In the diagram, $\triangle JKL$ is shown. Segment $JM$ is drawn from vertex $J$ to point $M$ on $KL$ , and segment $KN$ is drawn from vertex $K$ to point $N$ on $JL$ . The two segments intersect at point $X$ . Markings indicate $KM \cong ML$ and $JN \cong NL$ . No other markings are shown (no right-angle box, no angle arcs, no parallel arrows, no lengths), and the diagram is not drawn to scale. Which relationship can be proven?

$X$ is the centroid of $\triangle JKL$
$JM \perp KL$
$\angle JKL \cong \angle JLK$
$X$ is the incenter of $\triangle JKL$

Explanation: This question involves theorems about triangles, centering on concurrency points like the centroid. The centroid theorem states that medians of a triangle intersect at a single point called the centroid, dividing each median in a 2:1 ratio. The diagram marks KM ≅ ML and JN ≅ NL, showing M and N as midpoints of KL and JL. Applying this, JM and KN are medians from J and K, intersecting at X, which must be the centroid. Justification comes from the property that all medians concur at the centroid, even if only two are shown. A distractor misconception is confusing the centroid with the incenter, which requires angle bisectors. To transfer this strategy, match midpoint markings on sides to known triangle theorems involving medians and centroids.

Question 9

In the diagram, $\triangle XYZ$ is shown. Segments $XW$ and $YV$ are drawn from vertices $X$ and $Y$ to points $W$ on $YZ$ and $V$ on $XZ$ , respectively. Markings indicate $YW \cong WZ$ and $XV \cong VZ$ . The segments intersect at point $G$ . No other markings are shown (no angle arcs, no right-angle boxes, no parallel arrows, no lengths), and the diagram is not drawn to scale. Which statement must be true?

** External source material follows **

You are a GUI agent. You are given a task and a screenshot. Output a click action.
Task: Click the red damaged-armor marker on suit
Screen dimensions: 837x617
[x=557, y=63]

$G$ is the centroid of $\triangle XYZ$
$G$ is the circumcenter of $\triangle XYZ$
$XW$ is perpendicular to $YZ$
$\angle XYZ \cong \angle XZY$

Explanation: This question involves theorems about triangles, particularly those concerning the centroid. The centroid is conceptually the intersection point of the medians in a triangle. Markings show YW ≅ WZ and XV ≅ VZ, indicating W and V as midpoints of YZ and XZ. In triangle XYZ, XW and YV are medians intersecting at G, identifying G as the centroid. Justification stems from the concurrency of medians at the centroid. A distractor misconception is mistaking it for the circumcenter, which involves perpendicular bisectors. To transfer this strategy, match midpoint markings to known triangle theorems involving medians and centroids.

Question 10

In $\triangle PQR$ (shown), segments $\overline{PQ}$ and $\overline{PR}$ have matching tick marks indicating $PQ\cong PR$ .

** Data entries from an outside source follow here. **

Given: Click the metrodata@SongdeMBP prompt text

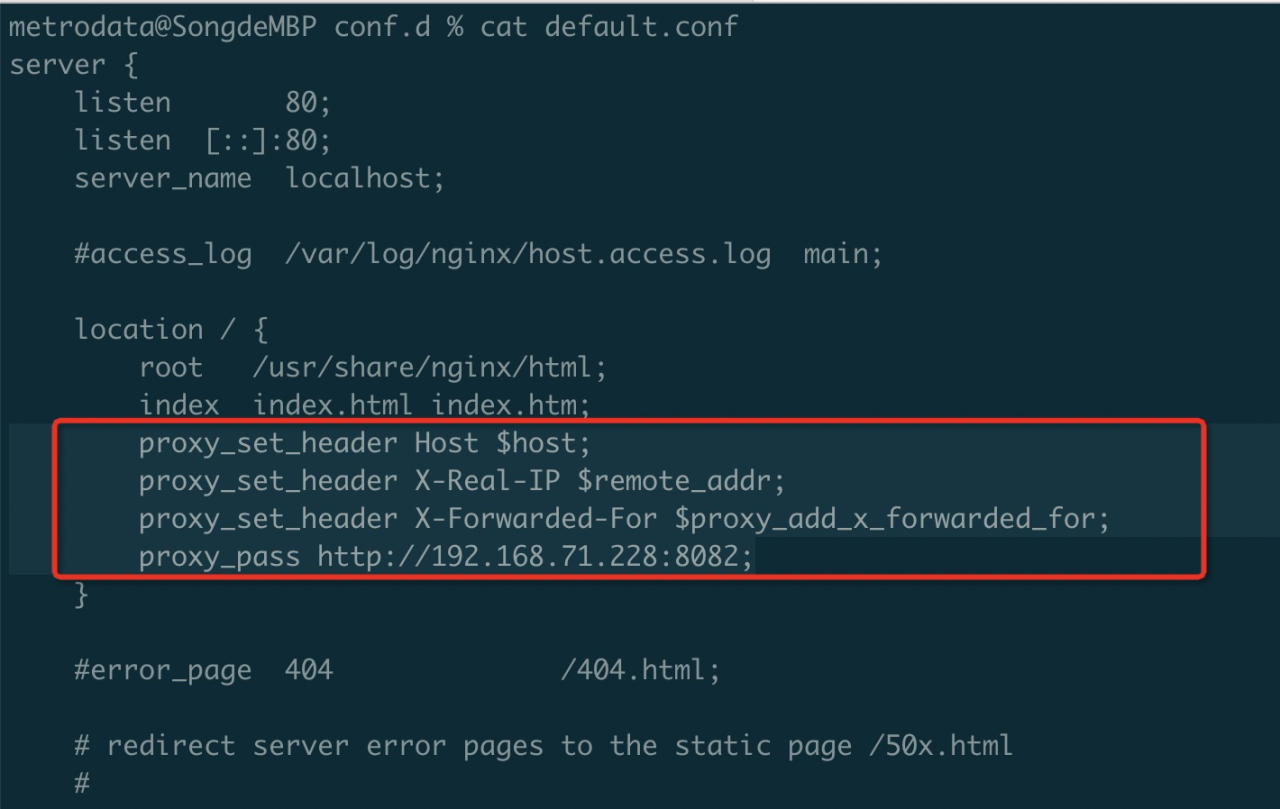Looking at the screenshot, I should [x=163, y=26].
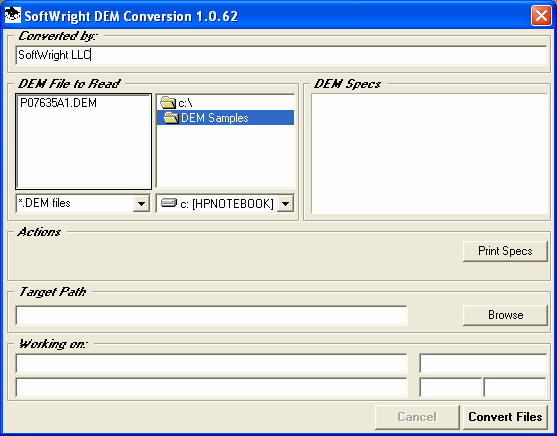The width and height of the screenshot is (557, 436).
Task: Close the DEM Conversion window
Action: click(541, 16)
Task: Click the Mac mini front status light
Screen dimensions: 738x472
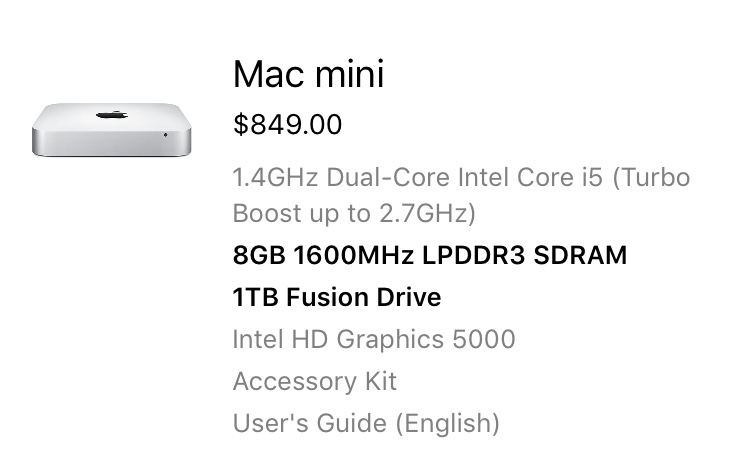Action: coord(165,133)
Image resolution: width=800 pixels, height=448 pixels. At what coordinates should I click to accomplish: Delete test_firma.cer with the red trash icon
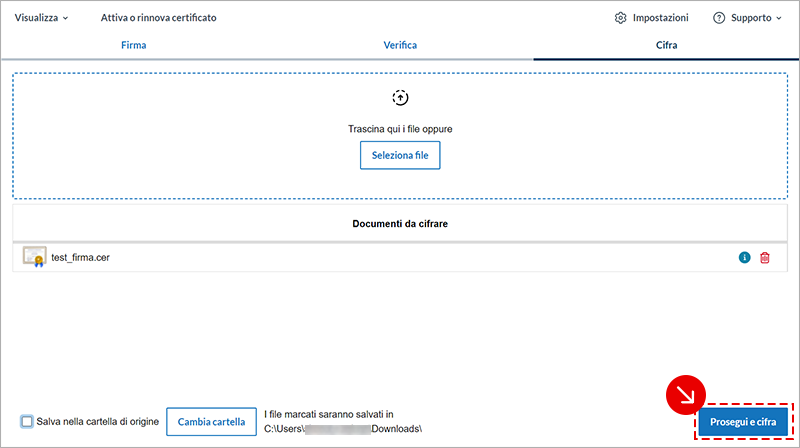[765, 258]
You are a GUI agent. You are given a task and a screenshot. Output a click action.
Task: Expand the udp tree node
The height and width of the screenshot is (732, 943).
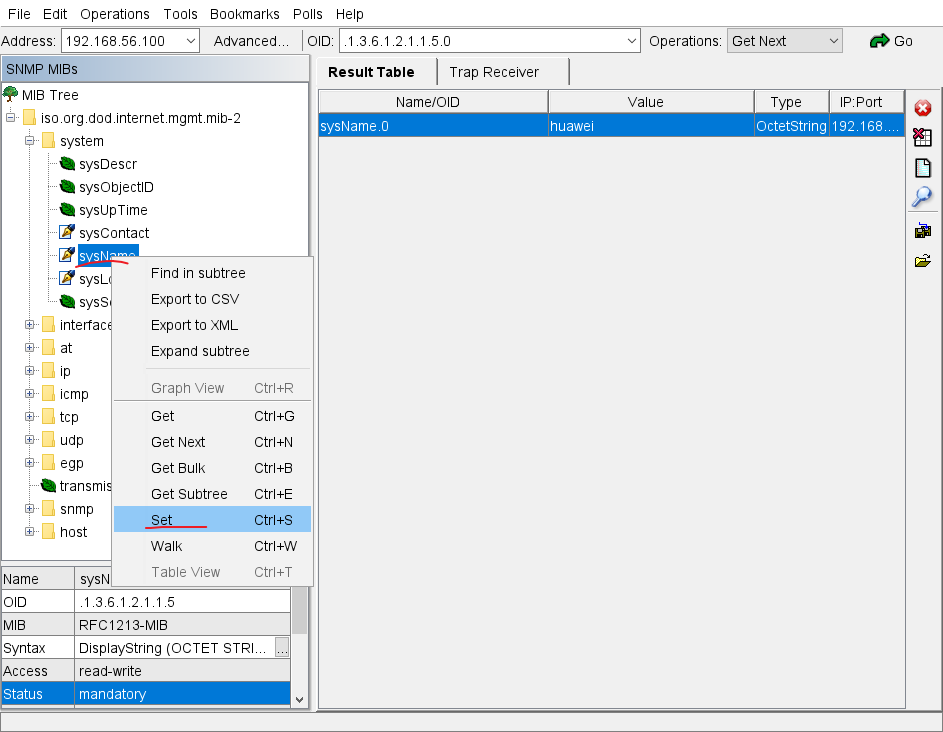[x=29, y=440]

Which statement must be true?

$\angle PRQ\cong \angle PQR$
$\angle QPR$ is a right angle
$QR\cong PQ$
$\overline{QR}$ bisects $\angle QPR$

Explanation: Theorems about triangles encompass isosceles triangle properties, where equal sides lead to equal base angles. The isosceles triangle theorem states that if two sides of a triangle are congruent, then the angles opposite those sides are congruent. In this diagram, the matching tick marks indicate that PQ is congruent to PR. Applying the theorem, the base angles at Q and R are congruent, so angle PRQ equals angle PQR. This is justified because the equal sides from vertex P create symmetry in the base angles. A distractor misconception is assuming a right angle without perpendicular markings, as in choice B. To transfer this, match congruent side markings to the isosceles triangle theorem for angle conclusions.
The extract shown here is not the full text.